Flemming recognized the speaker—a lively youth named Nigel Standish, who was reputed to be one of the most daring amateur pilots of the day.

“We’ve just gate-crashed out of one party,” said Flemming, sidling past the red-haired youth who had opened the door, and glancing round the little lobby. “I think yours might be less of an intellectual effort than the one downstairs hello, my chaperon doesn’t seem to think so.” His last remark referred to Juliet Romney, who had turned away from the doorway and gone farther along the landing.

“I’m all for sitting out on stairs, but you’ll want fur coats if you’re going to practise the technique here,” said Standish in the slightly thickened articulation of the semi-drunk.

“God! This is a house!” sighed Flemming, “It’s more like a vault. Is this where I play the game of looking for the missing lady?” He turned back to the landing. “Makes me think of corpses and coffins and creeping crawling things in catacombs—”

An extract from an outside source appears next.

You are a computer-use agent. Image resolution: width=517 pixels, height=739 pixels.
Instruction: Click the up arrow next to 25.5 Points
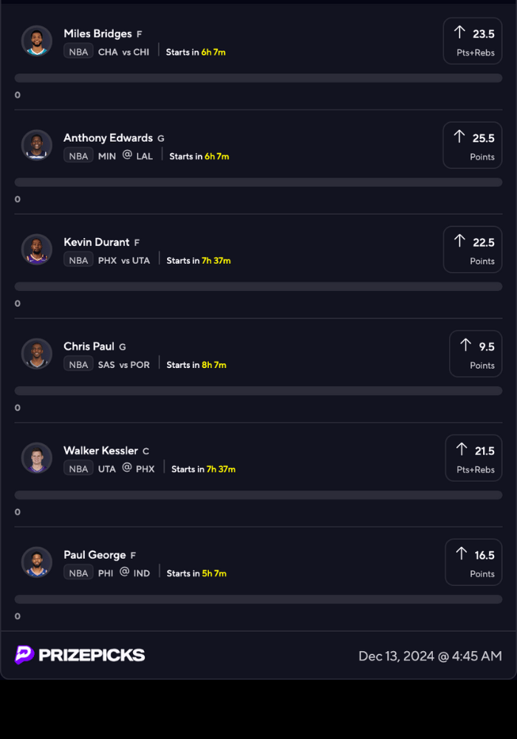(x=459, y=137)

“And crematoriums and catastrophes,” put in the young man named Darbley. “The lady didn’t seem to like the look of you, Standish. She’s just melted away, or perhaps she’s gone on to another party upstairs, not liking the others she’s tried.”

“Gad, it is a spot chilly here,” said Standish. “Are you coming in, Elroy, or going to look for the disappearing lady? Is it a game, or a treasure hunt, or something intellectual?”

“God knows. I’m toddling off home,” said Flemming. “Sorry you were tr-r—oubled. Go back to Moscow calling. Cheerho and all that!”

“I believe she’s batty,” said Flemming to himself as the door was closed by the grinning Standish. “Why the hell did she ” He broke off in his self-question and stood still just as he was about to hurry downstairs. A sound had come from the archway which presumably led the last of these interminable flights of stairs—a sound of someone tripping or falling, Next second Juliet Romney reappeared, her hand stretched out to support herself against the wall, and Flemming saw that her face had become drawn and ghastly, the rouge standing out in patches on a skin drained of its natural colour.

“I say,” broke out Flemming, “anything wrong? You look pretty shattered.”

She gasped when she saw him, and a start ran through her limbs:

“Oh—you I thought you’d gone in there. It’s nothing. I slipped and wrenched my ankle. Sorry about the Bryands. Let’s go down again.”

She advanced towards him along the landing, but instead of going downstairs, as she evidently intended him to, Flemming stood his ground.

“What’s up?” he inquired, “Why did you go off like that? Why did you come up here, for that matter—and what’s happened upstairs?”

She stood leaning against the wall, looking at him in the queerest way, and Flemming suddenly pushed past her and walked to the alcove from whence she had just appeared. An electric light was burning there, illuminating the last steep flight of stairs which led to the topmost storey, and the short length of passage which led to the stairs from the landing on to which Darbley’s door had opened. The unshaded rays of the strong bulb shone onto a huddled black-clad figure which lay prone at the foot of the stairs, and gleamed on the silver-white hair of the old woman who lay grotesquely bunched there, one arm out-thrust, a minatory finger pointing along the polished floor.

  “My God!” said Flemming. “The old witch God! What a story!”